| SOURCE EXTRACT |
Port Fairy Folk Festival 2023 Wrap Up

We Review Port Fairy 2023

Photo: LTTL

Port Fairy Folk Festival

10 – 13 March

A gathering of diverse experiences, music and community

Images by Jim Jacob

Words by Rob Dickens


Picture this.

A lean, imposing figure, somewhat menacing, pacing the stage. Intensely addressing the audience with a fierce gaze, not accepting anything but total attention in the often loose and noisy Shebeen stage. A solo start before being joined by his band which featured the guitar maestro Jeff Lang.

William Crighton is not here to muck around, folks. His towering vocals and strong messages are on point and it’s no wonder he fitted in as support for Midnight Oil recently. His battered resonator guitar with half of its teal paintwork holding on for dear life, a guitar strap saved from oblivion with an unsubtle but effective piece of rope bridging what would otherwise be a chasm.

| DIRECTIONS FOR THIS TASK |
Return the passage of the festival review that begins at the words "10 – 13 March" and ends after the words "maestro Jeff Lang.", copied word for word. The lines that come next are not needed.

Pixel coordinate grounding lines
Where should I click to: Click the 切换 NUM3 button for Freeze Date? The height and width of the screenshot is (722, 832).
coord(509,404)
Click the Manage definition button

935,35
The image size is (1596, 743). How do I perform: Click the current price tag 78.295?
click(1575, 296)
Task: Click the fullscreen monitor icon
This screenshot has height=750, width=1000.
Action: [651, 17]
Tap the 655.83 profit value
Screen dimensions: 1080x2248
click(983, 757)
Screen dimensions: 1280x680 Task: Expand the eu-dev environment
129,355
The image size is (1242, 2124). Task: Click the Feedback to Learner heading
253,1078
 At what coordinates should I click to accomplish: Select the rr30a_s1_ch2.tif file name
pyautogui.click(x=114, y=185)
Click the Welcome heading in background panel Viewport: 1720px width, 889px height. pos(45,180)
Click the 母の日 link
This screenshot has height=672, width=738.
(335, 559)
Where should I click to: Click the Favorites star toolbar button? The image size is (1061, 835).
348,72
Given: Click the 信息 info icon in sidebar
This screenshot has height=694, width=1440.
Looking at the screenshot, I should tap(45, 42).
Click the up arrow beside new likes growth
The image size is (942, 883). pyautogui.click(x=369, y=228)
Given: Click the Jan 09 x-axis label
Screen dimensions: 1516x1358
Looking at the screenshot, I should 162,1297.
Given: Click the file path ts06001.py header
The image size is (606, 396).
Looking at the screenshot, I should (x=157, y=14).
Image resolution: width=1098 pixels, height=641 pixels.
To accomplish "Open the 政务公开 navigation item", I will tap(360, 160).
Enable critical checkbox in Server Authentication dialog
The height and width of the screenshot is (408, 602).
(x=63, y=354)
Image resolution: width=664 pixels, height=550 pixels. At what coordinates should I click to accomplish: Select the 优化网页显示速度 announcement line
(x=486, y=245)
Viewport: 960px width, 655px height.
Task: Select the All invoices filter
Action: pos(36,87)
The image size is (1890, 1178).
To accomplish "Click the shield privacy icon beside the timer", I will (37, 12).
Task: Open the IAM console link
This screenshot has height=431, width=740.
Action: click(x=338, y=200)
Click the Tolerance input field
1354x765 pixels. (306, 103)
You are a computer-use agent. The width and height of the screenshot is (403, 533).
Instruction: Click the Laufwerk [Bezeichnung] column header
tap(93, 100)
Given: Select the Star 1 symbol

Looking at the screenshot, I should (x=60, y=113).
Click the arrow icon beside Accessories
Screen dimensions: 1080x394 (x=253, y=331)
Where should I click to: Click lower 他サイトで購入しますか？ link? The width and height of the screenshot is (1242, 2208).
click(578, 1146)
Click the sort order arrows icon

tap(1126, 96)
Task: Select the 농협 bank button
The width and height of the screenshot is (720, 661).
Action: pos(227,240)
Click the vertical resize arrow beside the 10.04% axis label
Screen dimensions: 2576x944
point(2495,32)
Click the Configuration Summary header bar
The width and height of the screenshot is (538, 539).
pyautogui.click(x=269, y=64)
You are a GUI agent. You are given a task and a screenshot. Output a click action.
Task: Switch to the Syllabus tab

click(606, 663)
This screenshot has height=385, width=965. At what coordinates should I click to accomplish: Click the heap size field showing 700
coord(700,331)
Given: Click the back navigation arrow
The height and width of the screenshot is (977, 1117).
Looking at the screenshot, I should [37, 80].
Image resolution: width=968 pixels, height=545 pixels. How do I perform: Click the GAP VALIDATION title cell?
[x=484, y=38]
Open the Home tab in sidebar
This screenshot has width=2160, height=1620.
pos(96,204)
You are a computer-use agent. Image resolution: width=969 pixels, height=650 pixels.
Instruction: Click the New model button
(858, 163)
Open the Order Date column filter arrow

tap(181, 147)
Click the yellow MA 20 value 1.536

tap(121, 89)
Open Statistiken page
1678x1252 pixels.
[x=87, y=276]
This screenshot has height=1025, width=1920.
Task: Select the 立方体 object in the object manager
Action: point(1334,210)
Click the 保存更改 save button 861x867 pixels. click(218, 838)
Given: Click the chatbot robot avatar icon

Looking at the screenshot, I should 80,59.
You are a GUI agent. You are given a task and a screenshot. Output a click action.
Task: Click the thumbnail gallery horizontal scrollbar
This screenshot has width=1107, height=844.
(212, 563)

| ANSWER BELOW |
10 – 13 March

A gathering of diverse experiences, music and community

Images by Jim Jacob

Words by Rob Dickens


Picture this.

A lean, imposing figure, somewhat menacing, pacing the stage. Intensely addressing the audience with a fierce gaze, not accepting anything but total attention in the often loose and noisy Shebeen stage. A solo start before being joined by his band which featured the guitar maestro Jeff Lang.